> PROBLEMS:
1. According to the pneumatic-spring bogie abstract, where does the pneumatic-spring bellows sit in relation to the bogie pin?
2. From the entries, transcribe the stretch from the line containing "Copy the kubectl config use-context command" through the line containing "pos(1289,212)", keeping both of those lines. Leave the pictures out.

> SOURCE EXCERPT:
Pneumatic-spring bogie

Abstract

A pneumatic-spring bogie, particularly for high-speed rail vehicles. These vehicles need a drive device for the bogie, which transmits not only tensile and impact forces but also absorbs vibration, particularly in the longitudinal direction. To this end, first and second rubber buffers are provided that surround the bogie pin in the longitudinal and transverse directions respectively in order to drive the bogie. The free end of the bogie pin is pivotably connected by a damping member to the cross-member of the bogie frame. Advantageously, the pivot point of the bogie is placed in a region between the rubber buffers and the damping member. Secondary suspension is effected by a pneumatic-spring bellows that is disposed concentrically to the bogie pin. The drive device and secondary suspension considerably simplify construction since the longitudinal member of the bogie no longer has to be bent at right angles, and since there is also no need for either connecting rods for driving the bogie or longitudinal vibration absorbers at the sides.

> RECORDS FOR THE TASK:

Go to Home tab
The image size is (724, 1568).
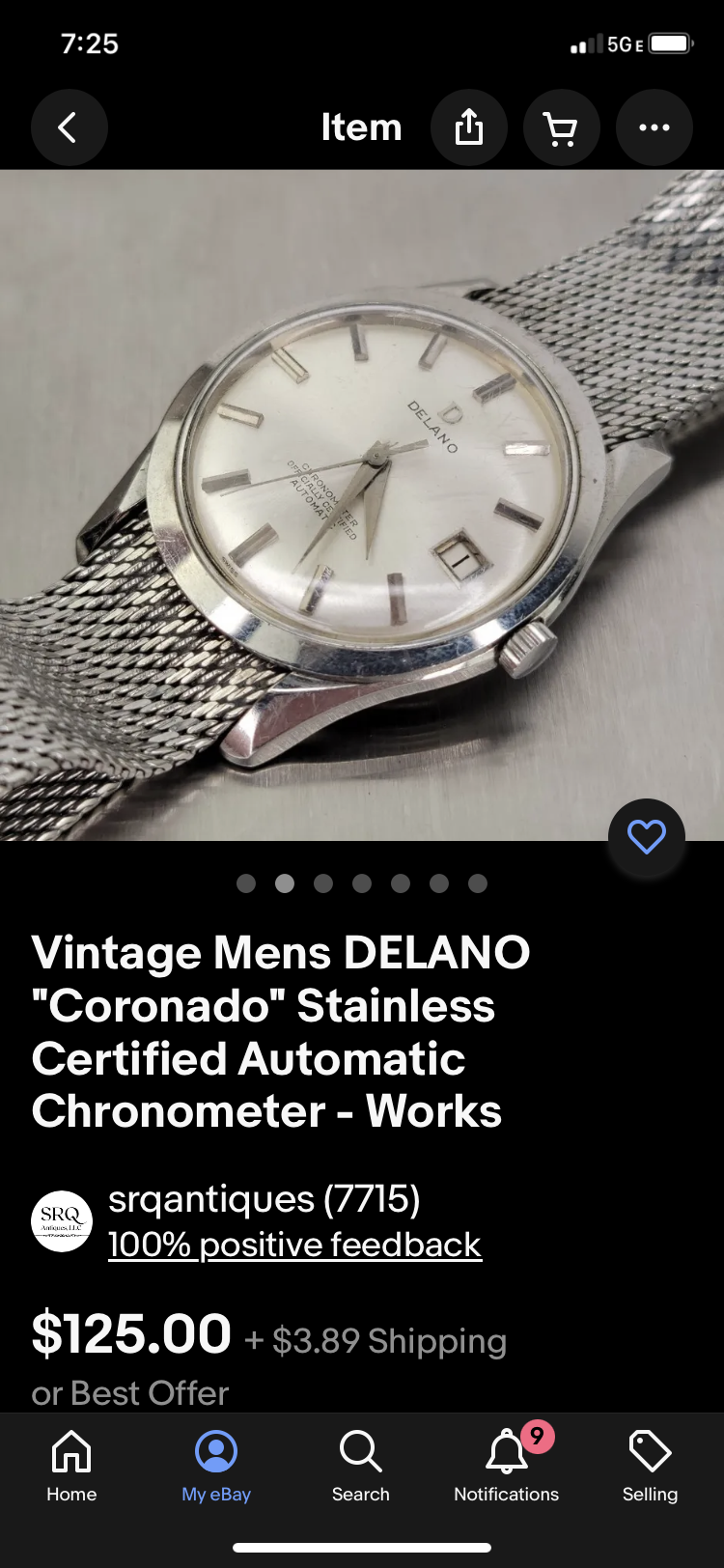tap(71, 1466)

* * *

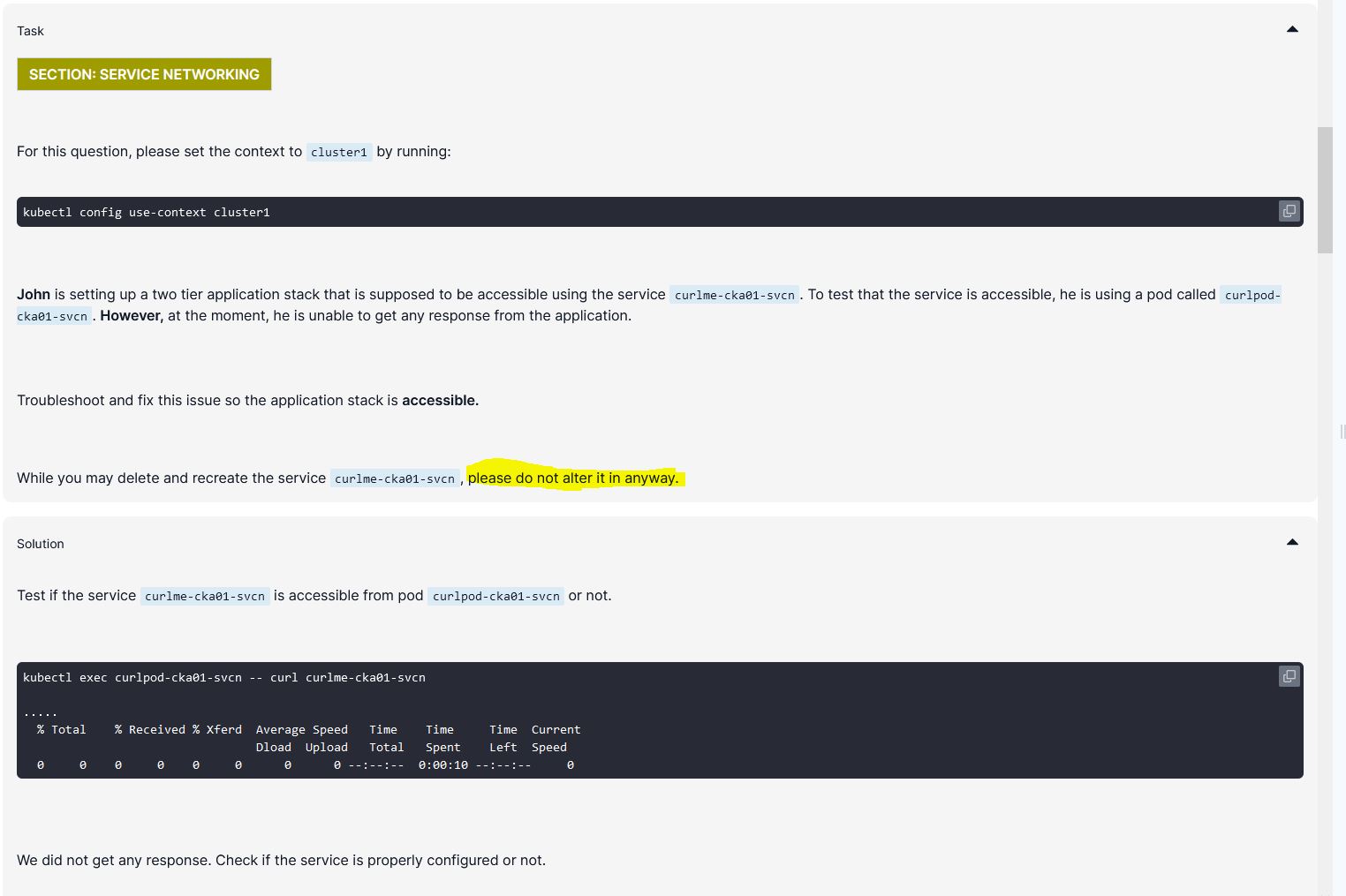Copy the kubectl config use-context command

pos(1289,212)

> WRITTEN RESPONSES:
1. It is disposed concentrically to the bogie pin.

2.
Copy the kubectl config use-context command

pos(1289,212)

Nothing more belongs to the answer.